→ **EXERCISE OBJECTIVE**: Print out every entry, keeping each line identical to the original.

→ **Saved entries**:
::::::::::
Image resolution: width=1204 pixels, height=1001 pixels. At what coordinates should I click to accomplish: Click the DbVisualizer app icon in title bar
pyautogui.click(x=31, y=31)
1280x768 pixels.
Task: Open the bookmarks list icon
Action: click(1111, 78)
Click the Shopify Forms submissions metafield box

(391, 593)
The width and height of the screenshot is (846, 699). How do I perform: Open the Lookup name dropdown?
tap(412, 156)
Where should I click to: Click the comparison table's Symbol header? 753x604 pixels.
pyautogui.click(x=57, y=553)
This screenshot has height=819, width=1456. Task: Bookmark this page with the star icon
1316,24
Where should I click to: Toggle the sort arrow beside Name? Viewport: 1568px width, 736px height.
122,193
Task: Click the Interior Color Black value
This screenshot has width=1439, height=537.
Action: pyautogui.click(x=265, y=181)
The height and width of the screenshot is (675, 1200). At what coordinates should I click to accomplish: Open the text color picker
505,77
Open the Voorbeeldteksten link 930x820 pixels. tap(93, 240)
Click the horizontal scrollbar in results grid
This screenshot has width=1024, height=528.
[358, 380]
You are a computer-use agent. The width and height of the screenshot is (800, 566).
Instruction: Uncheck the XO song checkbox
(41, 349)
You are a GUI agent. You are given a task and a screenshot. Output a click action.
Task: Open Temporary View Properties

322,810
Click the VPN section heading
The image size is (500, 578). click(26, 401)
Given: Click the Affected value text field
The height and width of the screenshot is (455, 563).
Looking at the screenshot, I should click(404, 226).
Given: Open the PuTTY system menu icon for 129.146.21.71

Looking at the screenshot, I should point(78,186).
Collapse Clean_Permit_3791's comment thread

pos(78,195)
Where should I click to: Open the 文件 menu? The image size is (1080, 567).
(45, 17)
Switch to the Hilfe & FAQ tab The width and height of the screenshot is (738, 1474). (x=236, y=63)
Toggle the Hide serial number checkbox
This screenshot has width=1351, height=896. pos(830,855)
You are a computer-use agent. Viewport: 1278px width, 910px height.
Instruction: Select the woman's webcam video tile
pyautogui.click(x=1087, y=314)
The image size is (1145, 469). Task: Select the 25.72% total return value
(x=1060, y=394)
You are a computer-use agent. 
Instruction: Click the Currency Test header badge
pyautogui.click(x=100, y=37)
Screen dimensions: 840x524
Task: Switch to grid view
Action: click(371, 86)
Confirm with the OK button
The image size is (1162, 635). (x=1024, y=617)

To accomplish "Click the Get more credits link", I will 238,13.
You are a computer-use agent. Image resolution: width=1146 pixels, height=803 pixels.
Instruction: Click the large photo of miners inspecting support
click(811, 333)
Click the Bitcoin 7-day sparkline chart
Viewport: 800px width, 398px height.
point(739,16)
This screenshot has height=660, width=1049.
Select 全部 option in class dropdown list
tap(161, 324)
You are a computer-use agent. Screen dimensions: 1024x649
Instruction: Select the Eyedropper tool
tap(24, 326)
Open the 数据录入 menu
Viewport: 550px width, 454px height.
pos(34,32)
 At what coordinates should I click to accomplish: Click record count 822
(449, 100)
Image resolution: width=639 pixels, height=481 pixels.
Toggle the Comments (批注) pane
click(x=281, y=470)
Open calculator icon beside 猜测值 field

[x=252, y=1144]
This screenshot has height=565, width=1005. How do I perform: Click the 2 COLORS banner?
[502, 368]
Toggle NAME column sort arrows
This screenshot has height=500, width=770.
::::::::::
→ **REPLY TO THE EXERCISE**:
Image resolution: width=1204 pixels, height=1001 pixels. At what coordinates should I click to accomplish: Click the DbVisualizer app icon in title bar
pyautogui.click(x=31, y=31)
1280x768 pixels.
Task: Open the bookmarks list icon
Action: click(1111, 78)
Click the Shopify Forms submissions metafield box

(391, 593)
The width and height of the screenshot is (846, 699). How do I perform: Open the Lookup name dropdown?
tap(412, 156)
Where should I click to: Click the comparison table's Symbol header? 753x604 pixels.
pyautogui.click(x=57, y=553)
This screenshot has height=819, width=1456. Task: Bookmark this page with the star icon
1316,24
Where should I click to: Toggle the sort arrow beside Name? Viewport: 1568px width, 736px height.
122,193
Task: Click the Interior Color Black value
This screenshot has width=1439, height=537.
Action: pyautogui.click(x=265, y=181)
The height and width of the screenshot is (675, 1200). At what coordinates should I click to accomplish: Open the text color picker
505,77
Open the Voorbeeldteksten link 930x820 pixels. tap(93, 240)
Click the horizontal scrollbar in results grid
This screenshot has width=1024, height=528.
[358, 380]
You are a computer-use agent. The width and height of the screenshot is (800, 566).
Instruction: Uncheck the XO song checkbox
(41, 349)
You are a GUI agent. You are given a task and a screenshot. Output a click action.
Task: Open Temporary View Properties

322,810
Click the VPN section heading
The image size is (500, 578). click(26, 401)
Given: Click the Affected value text field
The height and width of the screenshot is (455, 563).
Looking at the screenshot, I should click(404, 226).
Given: Open the PuTTY system menu icon for 129.146.21.71

Looking at the screenshot, I should point(78,186).
Collapse Clean_Permit_3791's comment thread

pos(78,195)
Where should I click to: Open the 文件 menu? The image size is (1080, 567).
(45, 17)
Switch to the Hilfe & FAQ tab The width and height of the screenshot is (738, 1474). (x=236, y=63)
Toggle the Hide serial number checkbox
This screenshot has width=1351, height=896. pos(830,855)
You are a computer-use agent. Viewport: 1278px width, 910px height.
Instruction: Select the woman's webcam video tile
pyautogui.click(x=1087, y=314)
The image size is (1145, 469). Task: Select the 25.72% total return value
(x=1060, y=394)
You are a computer-use agent. 
Instruction: Click the Currency Test header badge
pyautogui.click(x=100, y=37)
Screen dimensions: 840x524
Task: Switch to grid view
Action: click(371, 86)
Confirm with the OK button
The image size is (1162, 635). (x=1024, y=617)

To accomplish "Click the Get more credits link", I will 238,13.
You are a computer-use agent. Image resolution: width=1146 pixels, height=803 pixels.
Instruction: Click the large photo of miners inspecting support
click(811, 333)
Click the Bitcoin 7-day sparkline chart
Viewport: 800px width, 398px height.
point(739,16)
This screenshot has height=660, width=1049.
Select 全部 option in class dropdown list
tap(161, 324)
You are a computer-use agent. Screen dimensions: 1024x649
Instruction: Select the Eyedropper tool
tap(24, 326)
Open the 数据录入 menu
Viewport: 550px width, 454px height.
pos(34,32)
 At what coordinates should I click to accomplish: Click record count 822
(449, 100)
Image resolution: width=639 pixels, height=481 pixels.
Toggle the Comments (批注) pane
click(x=281, y=470)
Open calculator icon beside 猜测值 field

[x=252, y=1144]
This screenshot has height=565, width=1005. How do I perform: Click the 2 COLORS banner?
[502, 368]
Toggle NAME column sort arrows
This screenshot has height=500, width=770.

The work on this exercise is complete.